El carisma de Tom Hiddleston y la asombrosa calidad en su diseño de producción, hacen de de esta historia, algo confusa, una disfrutable serie y lo más diferente a lo que Marvel ha hecho.
Por: Víctor I. Castro | @Chikoelektriko
Marvel ya tiene bastantes años con sus películas, desde las primeras producciones de los 70s – 80s tras el éxito de Superman, como las de principios de los 2000s que dieron pauta, finalmente, al universo cinematográfico; sin embargo, Marvel Studios está logrando mucho con sus series originales, a cargo de Kevin Feige.
WandaVision y Loki son sin duda ejemplo de cómo expandir un universo, pero también una fórmula. Porque hay que ser honestos, las películas caen en la misma fórmula, que si bien aun funciona, deberá mejorar para poder seguir con esta ola de producciones. Especialmente, acercarse más a nuevas visiones artísticas que encuentren un prisma con la visión de Feige.
Loki nos trae de vuelta a uno de los villanos más amados del cine, porque claro, al villano ya se le quiere en el cine posmoderno. Loki, la versión del 2012, toma el cubo cósmico y viaja a otro lugar, en donde inmediatamente es detenido por agentes de la llamada TVA. Ahí conocerá al agente Mobius, con quien iniciará la aventura de detener a una variante del mismo Loki, que pone en riesgo a la sagrada línea del tiempo.

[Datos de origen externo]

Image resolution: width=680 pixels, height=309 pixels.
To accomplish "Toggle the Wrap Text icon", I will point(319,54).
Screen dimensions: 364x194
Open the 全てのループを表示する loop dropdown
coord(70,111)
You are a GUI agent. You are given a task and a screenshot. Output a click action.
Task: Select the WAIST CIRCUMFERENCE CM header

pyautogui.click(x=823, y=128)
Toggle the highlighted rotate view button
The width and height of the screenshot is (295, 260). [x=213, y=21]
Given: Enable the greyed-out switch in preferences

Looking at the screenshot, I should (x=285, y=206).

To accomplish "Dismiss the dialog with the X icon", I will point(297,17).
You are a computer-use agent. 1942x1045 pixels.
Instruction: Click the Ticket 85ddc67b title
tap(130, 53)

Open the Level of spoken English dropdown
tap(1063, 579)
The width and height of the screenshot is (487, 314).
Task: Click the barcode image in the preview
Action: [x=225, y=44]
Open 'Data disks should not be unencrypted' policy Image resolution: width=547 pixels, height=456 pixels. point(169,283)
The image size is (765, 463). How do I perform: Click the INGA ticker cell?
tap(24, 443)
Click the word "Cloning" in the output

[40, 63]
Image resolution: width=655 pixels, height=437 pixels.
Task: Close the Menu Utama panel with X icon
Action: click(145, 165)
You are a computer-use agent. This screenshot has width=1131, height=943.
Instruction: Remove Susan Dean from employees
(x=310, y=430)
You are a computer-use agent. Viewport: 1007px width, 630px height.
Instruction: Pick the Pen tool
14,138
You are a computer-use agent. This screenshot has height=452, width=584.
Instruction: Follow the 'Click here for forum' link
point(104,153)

Lo mejor de la serie es Tom Hiddleston, definitivamente se nota el amor que tiene por el personaje y cómo productor ejecutivo, se aprecia el involucramiento que tuvo en la producción, desde el cast hasta decisiones creativas con el equipo.
El guion está bien escrito, aun y cuando presenta algunas lagunas argumentales, que cómo es clásico en Marvel, posiblemente serán resueltas. Los episodios son buenos, incluso no considero que haya un episodio de relleno, a pesar de que por su tono, el ritmo pueda sentirse «lento» en algunos de ellos.
Definitivamente no todo es acción, si no más un drama de ciencia ficción, que en su construcción, hace homenaje a algunas obras clásicas del género. Incluso, entre los efectos especiales, hay una clarísima referencia a «Dune». Y precisamente, el diseño de producción es otro punto a favor; es una especie de estilo analógico, con elementos futuristas y arquitectura que hace referencia al tiempo.
La participación actoral de Sophia Di Martino y Owen Wilson, sin olvidar a Tom, son quienes le dan fuerza a toda la serie y la impulsan gratamente por química en pantalla. Ni se diga de Gugu Mbatha-Raw, Wunmi Mosaku y Richard E. Grant, quienes también logran brillar y hacerse del cariño del público.
Así, con una producción cuidada y refrescando un poco la fórmula Marvel, es que Loki da un paso más en la fase 4 del UCM, brindando hasta ahora, la mejor serie de Marvel Studios -junto a WandaVision- y la segunda más emocionante.
El autor es Lic. Comunicación egresado de la Universidad Autónoma de Baja California. Periodista cinematográfico, profesor, cinéfilo; aficionado a los mapas y al análisis político.